══ Data shown

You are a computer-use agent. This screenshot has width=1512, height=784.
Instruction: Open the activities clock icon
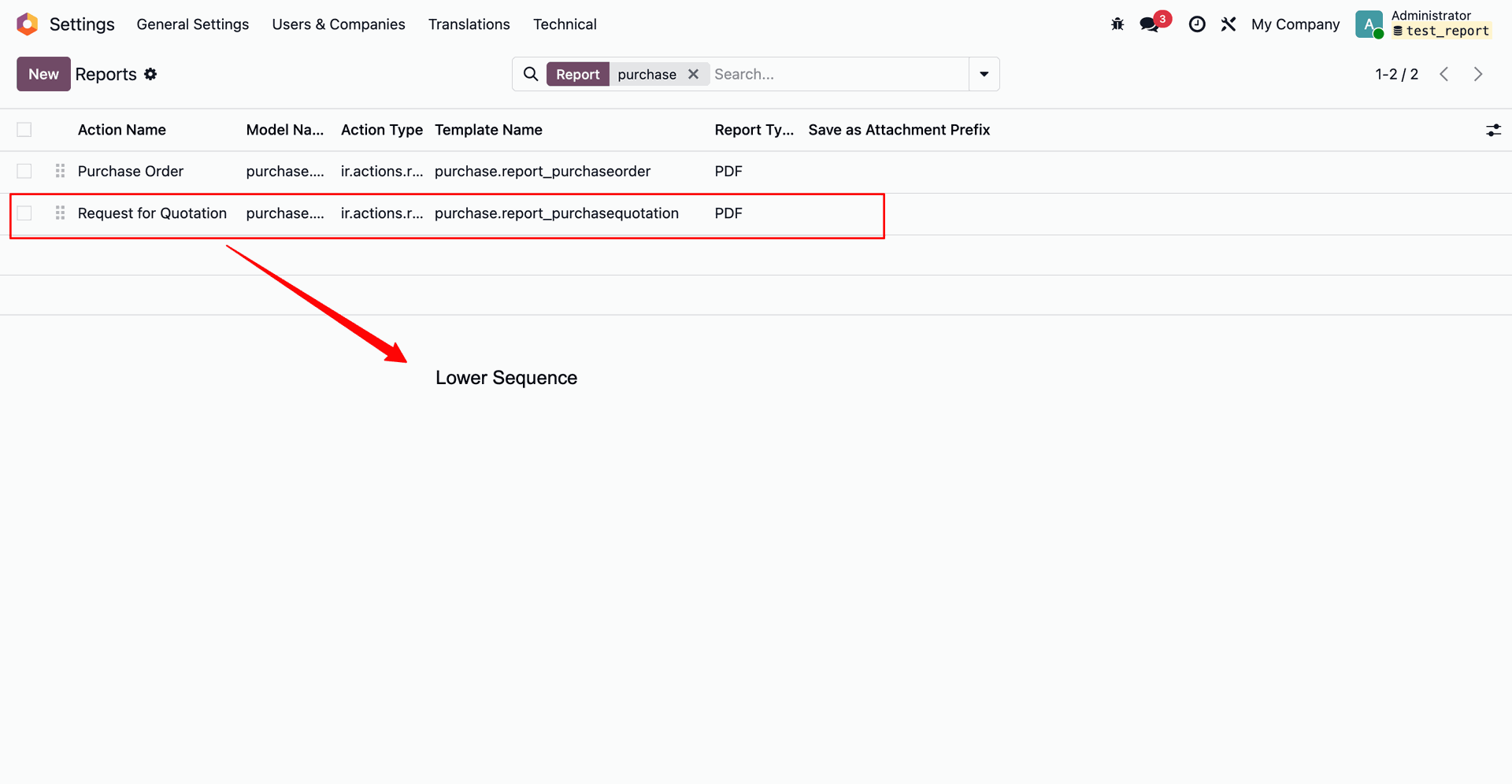1197,24
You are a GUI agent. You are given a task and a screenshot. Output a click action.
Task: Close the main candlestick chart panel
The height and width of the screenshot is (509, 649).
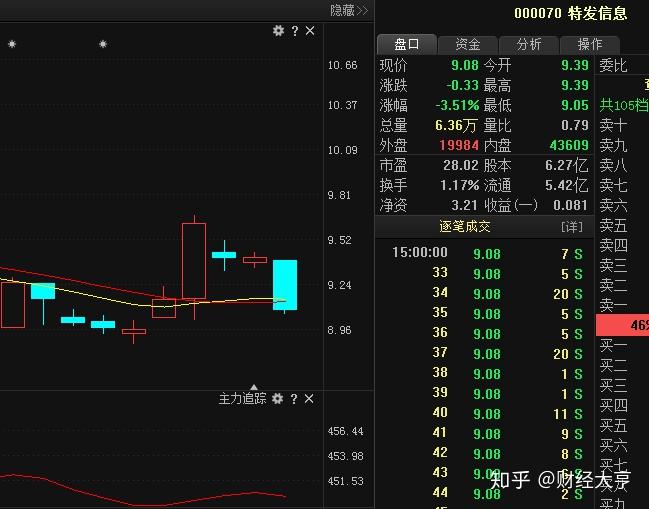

════

> Task objective
Reproduce every line of text in the material above verbatim, leaving out the pictures.

> Solution to this problem
You are a computer-use agent. This screenshot has width=1512, height=784.
Instruction: Open the activities clock icon
1197,24
You are a GUI agent. You are given a task and a screenshot. Output a click action.
Task: Close the main candlestick chart panel
The height and width of the screenshot is (509, 649).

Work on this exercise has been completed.